Über die Tromostovje kommen wir zum Prešerenplatz, dem Hauptplatz von Ljubljana. In der Mitte des Platzes erinnert ein Denkmal an den Nationaldichter France Prešeren. Neben der barocken Franziskanerkirche zieren Jugendstilgebäude wie das Urbanc-Haus und das Grand Hotel Union den Prešerenplatz.
Das Smalc-Haus ist zudem reich geschmückt im Sezessionsstil, der Österreichischen Variante des Jugendstils. Zur Modernen Kunst zählt wohl der Ljubljaner Regen. Unentwegt wird dieser über eine Installation über den Platz gesprüht und sorgt für Verwirrung beim sonst heiteren Sonnenschein.
Wir gehen zurück in die Altstadt und bummeln durch den Mestni-trg, dem langgezogenen Stadtplatz. Auch dieser ist gesäumt von prächtigen Stadthäusern aus verschiedenen Epochen. Vor dem Rathaus steht ein üppiger Brunnen aus dem Jahr 1752. Er symbolisiert die drei Krainerflüsse Ljubljanica, Sava und Krka und ist ein Meisterwerk von Francisco Robba.
Der Brunnen ist eine gelungene Kopie. Das Original steht aus konservatorischen Gründen in der Slowenischen Nationalgalerie. Auch in Ljubljana lohnt sich ein Blick ins Rathaus. Es besitzt einen hübsch verzierten Arkadenhof, der oft mit Blumen geschmückt ist.
Am südlichen Ende der Fußgängerzone wechseln wir zur Uferpromenade der Ljubljanica. Hier reihen sich Restaurants, Bars und Cafés aneinander. Alle bieten sie schöne Sitzmöglichkeiten im Schatten der Bäume, direkt an der Ljubljanica. Es treffen sich Schüler und Studenten. Die Bewohner von Ljubljana sind auffallend jung.
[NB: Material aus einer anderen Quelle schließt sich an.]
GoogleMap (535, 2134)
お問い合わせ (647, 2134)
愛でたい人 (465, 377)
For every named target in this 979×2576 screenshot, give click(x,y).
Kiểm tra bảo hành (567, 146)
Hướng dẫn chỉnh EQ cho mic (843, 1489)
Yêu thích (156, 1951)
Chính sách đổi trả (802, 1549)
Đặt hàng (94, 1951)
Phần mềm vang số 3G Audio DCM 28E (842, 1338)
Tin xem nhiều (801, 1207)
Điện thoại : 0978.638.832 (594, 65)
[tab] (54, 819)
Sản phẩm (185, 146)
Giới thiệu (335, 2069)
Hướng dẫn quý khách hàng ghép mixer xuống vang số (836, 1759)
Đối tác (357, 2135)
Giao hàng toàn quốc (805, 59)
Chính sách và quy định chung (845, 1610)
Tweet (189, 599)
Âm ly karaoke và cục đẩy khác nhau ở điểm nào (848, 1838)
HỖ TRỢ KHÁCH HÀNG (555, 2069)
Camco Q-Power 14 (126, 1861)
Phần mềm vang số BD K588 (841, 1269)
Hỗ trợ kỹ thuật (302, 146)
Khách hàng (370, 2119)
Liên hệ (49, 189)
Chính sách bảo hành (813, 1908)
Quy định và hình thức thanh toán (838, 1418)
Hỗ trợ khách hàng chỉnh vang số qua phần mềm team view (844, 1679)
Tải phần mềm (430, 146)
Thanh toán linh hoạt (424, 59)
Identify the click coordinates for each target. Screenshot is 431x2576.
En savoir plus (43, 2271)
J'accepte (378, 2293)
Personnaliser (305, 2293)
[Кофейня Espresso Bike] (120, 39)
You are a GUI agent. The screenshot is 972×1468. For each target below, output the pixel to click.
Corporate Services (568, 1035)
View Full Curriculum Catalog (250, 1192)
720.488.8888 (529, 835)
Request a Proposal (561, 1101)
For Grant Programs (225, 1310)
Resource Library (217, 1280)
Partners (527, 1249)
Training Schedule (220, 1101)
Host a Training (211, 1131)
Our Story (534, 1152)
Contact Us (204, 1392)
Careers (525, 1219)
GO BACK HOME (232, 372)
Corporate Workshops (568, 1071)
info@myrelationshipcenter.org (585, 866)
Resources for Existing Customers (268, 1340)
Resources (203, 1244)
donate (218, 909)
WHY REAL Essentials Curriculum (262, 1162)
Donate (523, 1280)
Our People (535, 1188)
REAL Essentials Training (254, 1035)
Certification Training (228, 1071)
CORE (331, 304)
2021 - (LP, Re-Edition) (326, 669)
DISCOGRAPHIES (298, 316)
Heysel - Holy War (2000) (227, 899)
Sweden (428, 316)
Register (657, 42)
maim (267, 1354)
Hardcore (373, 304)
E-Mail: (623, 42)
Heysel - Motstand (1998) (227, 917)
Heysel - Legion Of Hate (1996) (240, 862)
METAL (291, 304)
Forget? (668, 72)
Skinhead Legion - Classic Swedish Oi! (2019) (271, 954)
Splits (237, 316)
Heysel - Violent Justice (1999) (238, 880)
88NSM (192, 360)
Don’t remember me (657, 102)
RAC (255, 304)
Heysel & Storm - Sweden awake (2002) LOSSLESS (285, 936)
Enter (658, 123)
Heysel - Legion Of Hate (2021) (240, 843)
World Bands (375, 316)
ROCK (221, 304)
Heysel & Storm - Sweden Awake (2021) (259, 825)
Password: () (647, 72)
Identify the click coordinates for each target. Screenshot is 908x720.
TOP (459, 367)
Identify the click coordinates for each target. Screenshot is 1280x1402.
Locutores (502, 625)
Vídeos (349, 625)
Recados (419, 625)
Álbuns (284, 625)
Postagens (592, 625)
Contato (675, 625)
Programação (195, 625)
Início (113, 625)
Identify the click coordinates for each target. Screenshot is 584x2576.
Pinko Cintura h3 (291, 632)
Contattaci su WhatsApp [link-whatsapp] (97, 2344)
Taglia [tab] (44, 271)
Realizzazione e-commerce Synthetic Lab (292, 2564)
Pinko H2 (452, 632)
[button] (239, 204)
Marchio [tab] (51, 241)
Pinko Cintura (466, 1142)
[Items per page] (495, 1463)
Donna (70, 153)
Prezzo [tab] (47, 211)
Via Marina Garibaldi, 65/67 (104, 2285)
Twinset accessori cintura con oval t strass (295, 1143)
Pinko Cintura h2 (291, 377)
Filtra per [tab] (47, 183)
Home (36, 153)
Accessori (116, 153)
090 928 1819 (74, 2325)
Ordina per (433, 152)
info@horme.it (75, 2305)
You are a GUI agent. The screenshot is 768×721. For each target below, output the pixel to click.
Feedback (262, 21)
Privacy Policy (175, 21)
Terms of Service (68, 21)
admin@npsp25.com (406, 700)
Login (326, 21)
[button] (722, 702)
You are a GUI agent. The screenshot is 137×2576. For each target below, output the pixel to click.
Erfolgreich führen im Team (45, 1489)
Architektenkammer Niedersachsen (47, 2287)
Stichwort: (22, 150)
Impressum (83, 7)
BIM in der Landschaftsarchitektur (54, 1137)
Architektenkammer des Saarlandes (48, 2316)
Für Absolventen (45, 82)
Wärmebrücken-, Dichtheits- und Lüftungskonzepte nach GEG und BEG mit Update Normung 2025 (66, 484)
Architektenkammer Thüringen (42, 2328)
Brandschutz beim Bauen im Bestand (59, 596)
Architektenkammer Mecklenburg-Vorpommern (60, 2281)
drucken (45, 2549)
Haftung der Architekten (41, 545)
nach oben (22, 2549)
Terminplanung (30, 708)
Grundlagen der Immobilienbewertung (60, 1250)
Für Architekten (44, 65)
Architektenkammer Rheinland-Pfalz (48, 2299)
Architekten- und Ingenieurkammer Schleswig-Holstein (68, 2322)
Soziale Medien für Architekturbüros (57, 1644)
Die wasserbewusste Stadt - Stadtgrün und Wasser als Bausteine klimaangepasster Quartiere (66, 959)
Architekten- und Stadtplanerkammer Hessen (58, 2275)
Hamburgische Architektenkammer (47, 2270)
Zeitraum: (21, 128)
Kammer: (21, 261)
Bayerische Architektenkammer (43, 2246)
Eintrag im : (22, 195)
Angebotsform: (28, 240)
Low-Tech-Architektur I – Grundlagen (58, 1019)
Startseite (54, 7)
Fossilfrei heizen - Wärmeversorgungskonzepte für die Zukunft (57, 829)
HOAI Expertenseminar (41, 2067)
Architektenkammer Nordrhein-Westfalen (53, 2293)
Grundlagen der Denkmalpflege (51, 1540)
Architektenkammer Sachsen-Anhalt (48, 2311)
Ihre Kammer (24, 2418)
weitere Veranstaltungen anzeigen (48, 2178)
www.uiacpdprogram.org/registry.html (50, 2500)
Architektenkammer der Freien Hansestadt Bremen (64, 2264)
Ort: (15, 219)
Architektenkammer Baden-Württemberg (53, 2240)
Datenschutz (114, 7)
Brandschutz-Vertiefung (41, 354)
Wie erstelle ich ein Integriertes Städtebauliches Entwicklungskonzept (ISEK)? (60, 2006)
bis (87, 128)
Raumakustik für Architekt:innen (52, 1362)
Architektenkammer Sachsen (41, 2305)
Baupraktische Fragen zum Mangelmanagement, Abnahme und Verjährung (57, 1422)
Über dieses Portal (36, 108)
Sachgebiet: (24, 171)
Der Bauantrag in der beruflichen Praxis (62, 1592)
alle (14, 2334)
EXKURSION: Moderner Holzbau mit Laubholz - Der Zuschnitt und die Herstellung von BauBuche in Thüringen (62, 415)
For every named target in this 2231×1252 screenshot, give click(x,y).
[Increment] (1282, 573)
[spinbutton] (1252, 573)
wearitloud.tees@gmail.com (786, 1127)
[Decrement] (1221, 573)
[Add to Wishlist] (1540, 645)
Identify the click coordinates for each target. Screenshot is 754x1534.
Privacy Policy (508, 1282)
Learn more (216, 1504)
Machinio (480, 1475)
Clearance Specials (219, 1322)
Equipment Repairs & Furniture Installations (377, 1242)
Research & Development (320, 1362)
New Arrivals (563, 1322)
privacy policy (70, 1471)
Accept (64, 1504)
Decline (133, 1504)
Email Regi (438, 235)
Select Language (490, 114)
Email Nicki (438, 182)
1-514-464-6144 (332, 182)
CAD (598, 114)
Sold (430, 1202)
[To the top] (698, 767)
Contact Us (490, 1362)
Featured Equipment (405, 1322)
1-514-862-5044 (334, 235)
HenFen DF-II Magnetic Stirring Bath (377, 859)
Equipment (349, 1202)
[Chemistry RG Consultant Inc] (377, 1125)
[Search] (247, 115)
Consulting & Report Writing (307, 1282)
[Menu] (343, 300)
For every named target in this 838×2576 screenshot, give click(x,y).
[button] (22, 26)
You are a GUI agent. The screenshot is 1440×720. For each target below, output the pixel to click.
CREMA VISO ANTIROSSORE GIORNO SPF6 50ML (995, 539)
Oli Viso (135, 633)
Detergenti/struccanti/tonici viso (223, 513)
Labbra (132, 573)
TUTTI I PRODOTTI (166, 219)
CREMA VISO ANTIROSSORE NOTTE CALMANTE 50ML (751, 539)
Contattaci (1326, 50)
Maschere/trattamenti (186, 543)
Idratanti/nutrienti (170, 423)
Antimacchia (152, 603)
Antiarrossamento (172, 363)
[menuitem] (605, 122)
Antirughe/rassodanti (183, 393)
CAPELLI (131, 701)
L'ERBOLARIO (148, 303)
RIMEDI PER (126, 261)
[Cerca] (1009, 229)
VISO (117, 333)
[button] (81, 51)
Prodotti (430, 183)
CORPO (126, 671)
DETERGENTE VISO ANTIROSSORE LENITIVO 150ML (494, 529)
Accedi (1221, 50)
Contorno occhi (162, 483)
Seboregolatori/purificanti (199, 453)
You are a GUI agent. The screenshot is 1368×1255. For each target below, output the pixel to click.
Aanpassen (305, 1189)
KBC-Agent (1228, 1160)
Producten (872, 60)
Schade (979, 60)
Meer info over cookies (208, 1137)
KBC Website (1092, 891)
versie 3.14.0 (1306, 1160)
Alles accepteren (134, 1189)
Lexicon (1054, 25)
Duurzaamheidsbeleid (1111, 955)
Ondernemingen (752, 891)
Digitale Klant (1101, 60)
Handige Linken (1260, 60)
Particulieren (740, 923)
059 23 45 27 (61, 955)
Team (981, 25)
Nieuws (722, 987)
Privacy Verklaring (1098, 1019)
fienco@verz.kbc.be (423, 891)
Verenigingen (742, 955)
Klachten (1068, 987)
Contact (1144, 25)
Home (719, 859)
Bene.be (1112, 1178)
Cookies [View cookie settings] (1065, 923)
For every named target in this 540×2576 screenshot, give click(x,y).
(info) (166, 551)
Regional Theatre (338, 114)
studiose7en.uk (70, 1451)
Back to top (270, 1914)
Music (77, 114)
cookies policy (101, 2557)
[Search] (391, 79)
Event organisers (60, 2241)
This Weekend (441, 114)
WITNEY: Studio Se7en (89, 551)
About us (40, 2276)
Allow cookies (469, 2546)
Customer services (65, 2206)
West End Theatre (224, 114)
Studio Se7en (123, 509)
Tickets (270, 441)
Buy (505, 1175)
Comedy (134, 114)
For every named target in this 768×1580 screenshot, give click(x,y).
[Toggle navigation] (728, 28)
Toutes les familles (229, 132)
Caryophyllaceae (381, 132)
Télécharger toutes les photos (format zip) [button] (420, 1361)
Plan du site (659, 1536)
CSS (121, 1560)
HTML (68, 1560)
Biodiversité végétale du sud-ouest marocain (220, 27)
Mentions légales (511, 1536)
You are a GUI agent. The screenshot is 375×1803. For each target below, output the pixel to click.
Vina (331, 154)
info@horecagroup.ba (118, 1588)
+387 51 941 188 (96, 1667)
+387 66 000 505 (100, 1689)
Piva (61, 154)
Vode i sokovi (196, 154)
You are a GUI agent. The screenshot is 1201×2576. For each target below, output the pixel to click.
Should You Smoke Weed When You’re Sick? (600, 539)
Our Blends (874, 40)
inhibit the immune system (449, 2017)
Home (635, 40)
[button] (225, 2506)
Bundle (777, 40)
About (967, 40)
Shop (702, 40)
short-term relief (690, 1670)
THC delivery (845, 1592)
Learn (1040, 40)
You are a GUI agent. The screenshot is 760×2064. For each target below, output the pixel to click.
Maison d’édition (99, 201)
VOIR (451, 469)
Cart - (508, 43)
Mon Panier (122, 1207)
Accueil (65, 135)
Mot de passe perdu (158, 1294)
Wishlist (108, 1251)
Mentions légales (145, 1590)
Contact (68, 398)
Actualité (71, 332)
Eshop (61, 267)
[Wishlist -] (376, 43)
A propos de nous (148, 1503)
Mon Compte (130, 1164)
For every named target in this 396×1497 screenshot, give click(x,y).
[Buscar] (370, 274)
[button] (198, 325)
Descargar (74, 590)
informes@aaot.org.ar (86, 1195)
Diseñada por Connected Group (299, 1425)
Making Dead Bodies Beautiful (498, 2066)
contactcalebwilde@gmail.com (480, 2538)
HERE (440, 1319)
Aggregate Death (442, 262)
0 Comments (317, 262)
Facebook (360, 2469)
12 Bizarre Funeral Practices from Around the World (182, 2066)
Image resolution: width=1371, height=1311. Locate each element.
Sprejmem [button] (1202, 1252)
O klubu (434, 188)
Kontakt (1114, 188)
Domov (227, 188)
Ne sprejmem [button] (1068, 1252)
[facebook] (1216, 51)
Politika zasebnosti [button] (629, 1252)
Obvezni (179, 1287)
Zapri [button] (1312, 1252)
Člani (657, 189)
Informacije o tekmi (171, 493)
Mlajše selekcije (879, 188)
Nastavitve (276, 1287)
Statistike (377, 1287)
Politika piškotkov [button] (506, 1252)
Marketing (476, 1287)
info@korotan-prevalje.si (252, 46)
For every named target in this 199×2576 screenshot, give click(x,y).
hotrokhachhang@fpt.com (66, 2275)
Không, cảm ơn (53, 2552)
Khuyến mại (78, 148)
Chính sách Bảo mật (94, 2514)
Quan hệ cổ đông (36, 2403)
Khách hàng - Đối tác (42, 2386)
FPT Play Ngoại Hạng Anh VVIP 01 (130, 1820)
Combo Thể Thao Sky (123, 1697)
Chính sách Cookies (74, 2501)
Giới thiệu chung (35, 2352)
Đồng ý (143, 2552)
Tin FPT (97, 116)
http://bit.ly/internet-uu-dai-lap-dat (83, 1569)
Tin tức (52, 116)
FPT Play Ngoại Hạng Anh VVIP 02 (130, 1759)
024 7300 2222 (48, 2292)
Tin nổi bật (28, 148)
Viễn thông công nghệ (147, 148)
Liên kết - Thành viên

Der Fluss, eingepfercht zwischen Betonwänden, strömt gemächlich durch die Stadt. Auch wenn Beton das Flussufer dominiert, sind einige Stellen üppig grün bepflanzt. Ein wunderschöner Platz mit besonderem Flair. Bei Kaffee und Kuchen schöpfen wir neue Kraft, bevor wir die Hauptstadt Sloweniens verlassen und weiter zur Adriaküste fahren.